Design, Setting, and Participants  Prospective cohort study of 3554 asymptomatic adults between the ages of 50 and 75 years who underwent exercise stress testing as part of an executive health program between October 1990 and December 2002; participants were followed up for a mean of 8 years.

Main Outcome Measures  Global risk based on the Framingham Risk Score and the European SCORE. Prospectively recorded exercise stress test result abnormalities included impaired physical fitness, abnormal heart rate recovery, ventricular ectopy, and ST-segment abnormalities. The primary end point was all-cause mortality.

Results  There were 114 deaths. The c-index, which corresponds to receiver operating characteristic curve values, and the Akaike Information Criteria found that the European SCORE was superior to the Framingham Risk Score in estimating global mortality risk.

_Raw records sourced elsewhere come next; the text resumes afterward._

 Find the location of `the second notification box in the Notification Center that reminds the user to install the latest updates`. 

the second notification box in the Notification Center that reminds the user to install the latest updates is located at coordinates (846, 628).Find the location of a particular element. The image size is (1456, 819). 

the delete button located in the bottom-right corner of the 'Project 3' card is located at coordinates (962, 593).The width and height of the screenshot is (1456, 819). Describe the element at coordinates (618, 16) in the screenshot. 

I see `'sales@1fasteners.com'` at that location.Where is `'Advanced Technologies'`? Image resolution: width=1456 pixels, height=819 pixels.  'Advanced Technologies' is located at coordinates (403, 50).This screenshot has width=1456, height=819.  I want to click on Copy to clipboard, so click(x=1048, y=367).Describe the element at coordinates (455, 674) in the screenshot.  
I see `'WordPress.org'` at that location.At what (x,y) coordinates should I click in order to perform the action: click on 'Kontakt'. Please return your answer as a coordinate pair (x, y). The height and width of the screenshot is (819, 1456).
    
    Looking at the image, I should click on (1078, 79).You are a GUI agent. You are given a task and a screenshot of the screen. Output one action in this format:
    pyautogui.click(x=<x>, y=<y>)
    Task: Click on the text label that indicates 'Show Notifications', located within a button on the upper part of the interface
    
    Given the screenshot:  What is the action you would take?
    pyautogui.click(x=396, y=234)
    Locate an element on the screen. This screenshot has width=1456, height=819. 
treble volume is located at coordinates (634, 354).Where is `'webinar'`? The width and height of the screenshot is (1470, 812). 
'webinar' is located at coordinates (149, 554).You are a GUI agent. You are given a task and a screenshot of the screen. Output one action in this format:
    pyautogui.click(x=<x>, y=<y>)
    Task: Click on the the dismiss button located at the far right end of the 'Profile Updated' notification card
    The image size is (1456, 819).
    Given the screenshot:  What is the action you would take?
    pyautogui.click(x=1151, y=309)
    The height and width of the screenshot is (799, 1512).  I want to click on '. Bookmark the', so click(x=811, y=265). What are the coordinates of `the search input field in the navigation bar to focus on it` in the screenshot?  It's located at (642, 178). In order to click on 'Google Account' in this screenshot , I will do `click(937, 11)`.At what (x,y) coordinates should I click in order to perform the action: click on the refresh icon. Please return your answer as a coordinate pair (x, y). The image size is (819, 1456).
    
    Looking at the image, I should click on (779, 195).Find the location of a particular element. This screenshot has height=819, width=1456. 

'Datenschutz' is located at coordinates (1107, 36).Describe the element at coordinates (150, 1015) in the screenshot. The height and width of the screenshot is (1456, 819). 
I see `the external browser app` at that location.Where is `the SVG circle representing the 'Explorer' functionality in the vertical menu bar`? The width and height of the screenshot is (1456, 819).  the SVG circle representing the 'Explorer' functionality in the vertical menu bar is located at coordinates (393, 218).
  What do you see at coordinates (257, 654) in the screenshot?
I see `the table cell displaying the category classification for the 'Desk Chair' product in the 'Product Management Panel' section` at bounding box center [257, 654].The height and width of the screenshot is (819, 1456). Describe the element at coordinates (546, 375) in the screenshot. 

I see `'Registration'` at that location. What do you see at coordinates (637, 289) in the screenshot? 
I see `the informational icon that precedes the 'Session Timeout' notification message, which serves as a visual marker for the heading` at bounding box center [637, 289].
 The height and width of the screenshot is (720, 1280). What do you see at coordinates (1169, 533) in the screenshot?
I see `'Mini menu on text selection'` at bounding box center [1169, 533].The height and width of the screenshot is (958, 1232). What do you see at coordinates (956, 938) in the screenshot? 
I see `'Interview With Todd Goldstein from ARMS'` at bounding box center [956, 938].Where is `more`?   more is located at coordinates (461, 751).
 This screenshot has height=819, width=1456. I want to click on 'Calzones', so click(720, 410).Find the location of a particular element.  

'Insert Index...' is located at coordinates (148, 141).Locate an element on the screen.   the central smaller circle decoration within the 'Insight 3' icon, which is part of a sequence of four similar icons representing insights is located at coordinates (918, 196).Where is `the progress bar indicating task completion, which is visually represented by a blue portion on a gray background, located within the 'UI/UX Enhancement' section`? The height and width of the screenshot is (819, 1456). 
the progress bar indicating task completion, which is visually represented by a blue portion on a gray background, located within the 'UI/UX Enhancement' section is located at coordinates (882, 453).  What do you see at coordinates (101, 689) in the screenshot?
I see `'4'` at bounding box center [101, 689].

In a multivariable model, independent predictors of death were a higher SCORE (for 1% predicted increase in absolute risk, relative risk [RR], 1.07; 95% confidence interval [CI], 1.04-1.09; P<.001), impaired functional capacity (RR, 2.95; 95% CI, 1.98-4.39; P<.001), and an abnormal heart rate recovery (RR, 1.59; 95%, 1.04-2.41; P = .03). ST-segment depression did not predict mortality. Among patients in the highest tertile from the SCORE, an abnormal exercise stress test result, defined as either impaired functional capacity or an abnormal heart rate recovery, identified a mortality risk of more than 1% per year.

Conclusion  Exercise stress testing when combined with the European global risk SCORE may be useful for stratifying risk in asymptomatic individuals in a comprehensive executive health screening program.